Military


IJN Shiratsuyu Class Destroyers

The Shiratsuyu class destroyers were modified versions of the Hatsuharu class, and had been originally planned as part of that class. The Shiratsuyu class emerged after Japanese designers corrected the problem of 'top heavy' ships. After making necessary modifications, the Shiratsuyu, originally intended as part of the Hatsuharu class, was named its own class and all later ships of the same design added to it.

By the time of their completion, the Shiratsuyu class had exceded their original displacement by six hundred tons exceeding the plans drawn up with the 1930 Naval Treaty of London in mind. The ships were laid down between 1935 and 1937 for a total of ten destroyers. Despite being one of the most powerful classes of destroyers in the world at the time of their completion, none of the ships survived the Pacific War.

Murasame, a 1685-ton Shiratsuyu class destroyer built at Osaka , Japan , was completed in January 1937. During the Second World War she was employed in several campaigns, beginning with the invasion of the Philippines , during which she escorted transports that landed Japanese troops at Vigan, northwestern Luzon, on 11 December 1941. In January 1942 she participated in landings at Tarakan, Borneo , and was part of the force that defeated Allied warships in the Battle of the Java Sea on 27 February. Murasame also participated in the June 1942 Battle of the Midway as part of Vice Admiral Nobutake Kondo's Covering Group.

During the Guadalcanal Campaign Murasame played a supporting role in the Battle of the Eastern Solomons in late August 1942, was damaged by air attack during a supply run on 5 October 1942, escorted transports to Guadalcanal on 14-15 October, rescued crewmen when the light cruiser Yura was sunk on 25 October and took part in the Battle of the Santa Cruz Islands a few days later.
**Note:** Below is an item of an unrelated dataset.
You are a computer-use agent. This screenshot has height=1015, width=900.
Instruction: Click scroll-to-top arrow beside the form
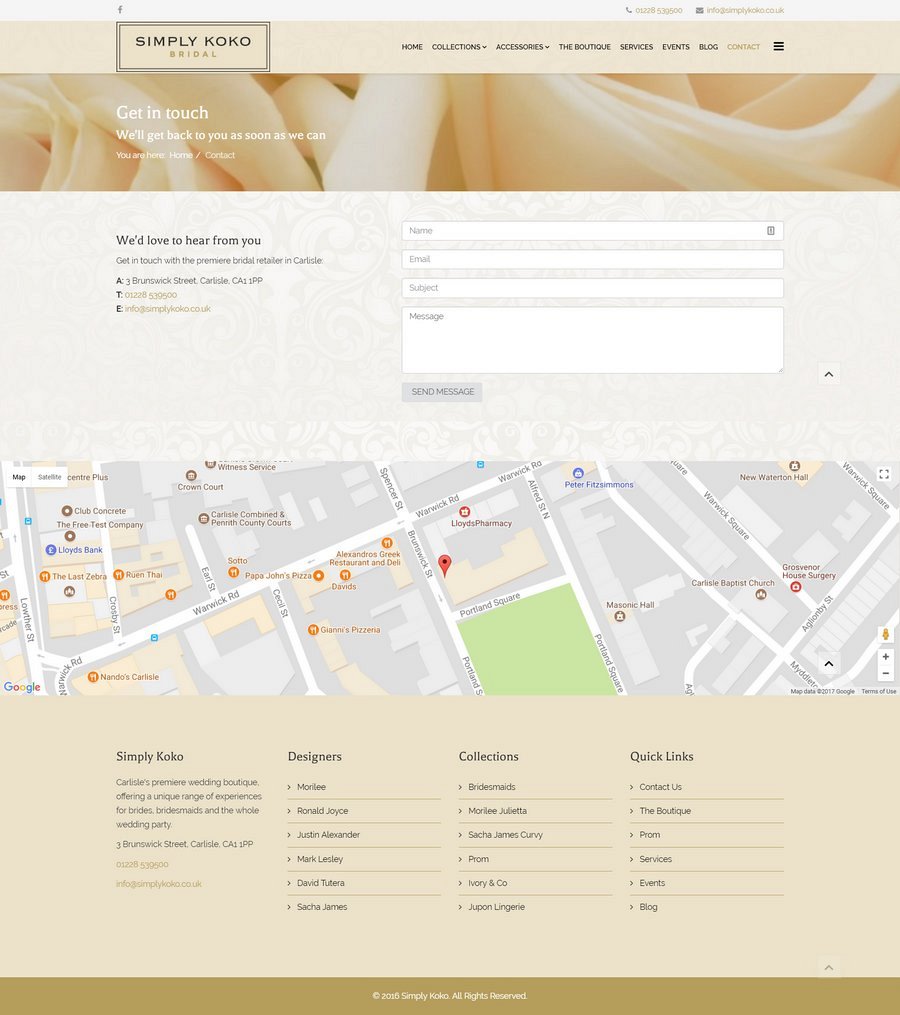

She directly engaged U.S. warships during the brutal night battle off Guadalcanal on 13 November 194 , receiving damage that put her forward boiler room out of action.

On 5-6 March 1943, less than a month after the Japanese had given up the fight for Guadalcanal , Murasame and the destroyer Minegumo took supplies to the Japanese base at Vila , on Kolombangara Island . While withdrawing after landing their cargo, the two ships encountered a greatly superior U.S. Navy cruiser-destroyer task force. In a brief battle, both Japanese ships were sunk. None of Murasame's crewmen survived her loss.